Repeat all the records exactly, omitting pictures.

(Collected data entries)
------------

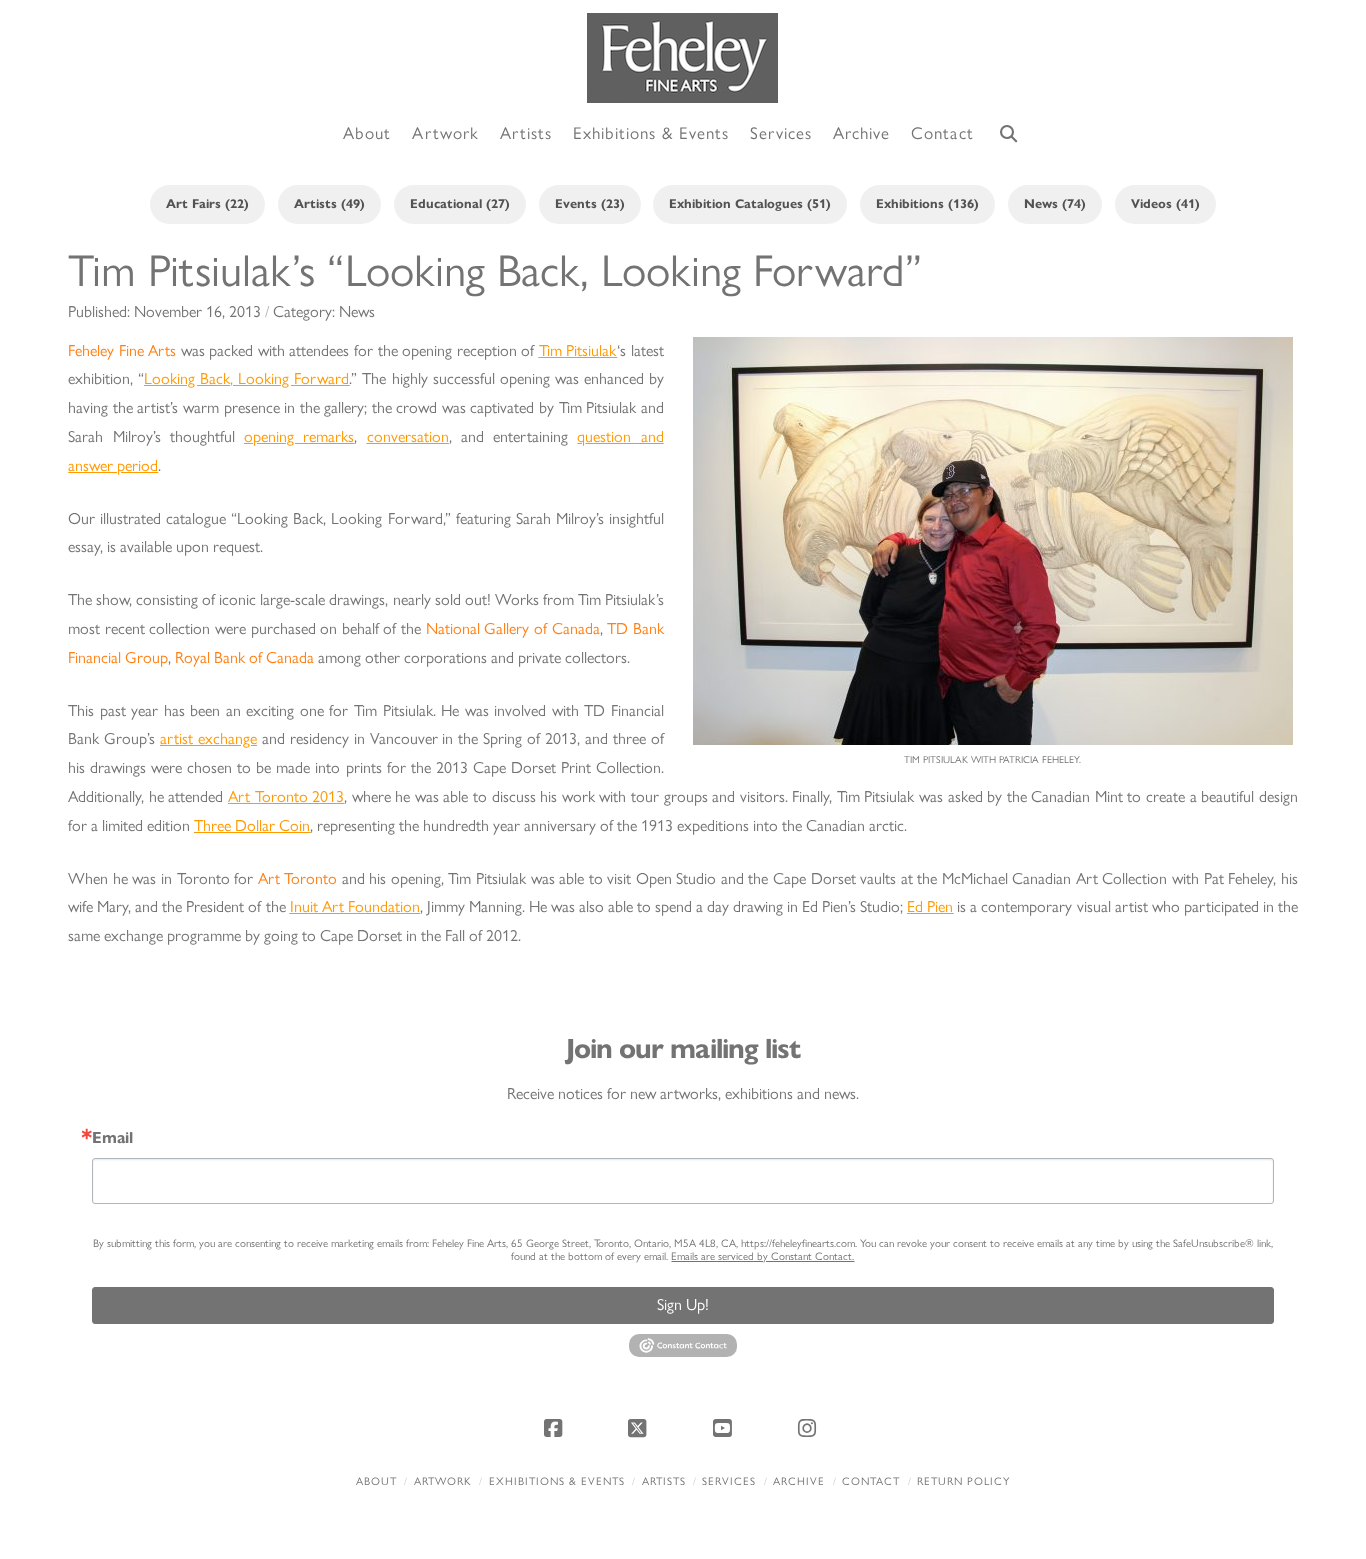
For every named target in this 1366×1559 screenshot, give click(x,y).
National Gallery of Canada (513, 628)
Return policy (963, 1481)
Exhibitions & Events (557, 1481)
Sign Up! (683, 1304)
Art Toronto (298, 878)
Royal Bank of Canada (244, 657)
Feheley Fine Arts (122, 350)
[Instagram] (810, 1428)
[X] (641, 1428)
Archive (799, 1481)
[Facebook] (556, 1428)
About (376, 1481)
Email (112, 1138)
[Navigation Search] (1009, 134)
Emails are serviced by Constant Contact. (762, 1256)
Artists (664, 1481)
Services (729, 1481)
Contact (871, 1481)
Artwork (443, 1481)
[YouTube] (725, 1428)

------------

Exercise output —
For every named target in this 1366×1559 screenshot, give click(x,y).
National Gallery of Canada (513, 628)
Return policy (963, 1481)
Exhibitions & Events (557, 1481)
Sign Up! (683, 1304)
Art Toronto (298, 878)
Royal Bank of Canada (244, 657)
Feheley Fine Arts (122, 350)
[Instagram] (810, 1428)
[X] (641, 1428)
Archive (799, 1481)
[Facebook] (556, 1428)
About (376, 1481)
Email (112, 1138)
[Navigation Search] (1009, 134)
Emails are serviced by Constant Contact. (762, 1256)
Artists (664, 1481)
Services (729, 1481)
Contact (871, 1481)
Artwork (443, 1481)
[YouTube] (725, 1428)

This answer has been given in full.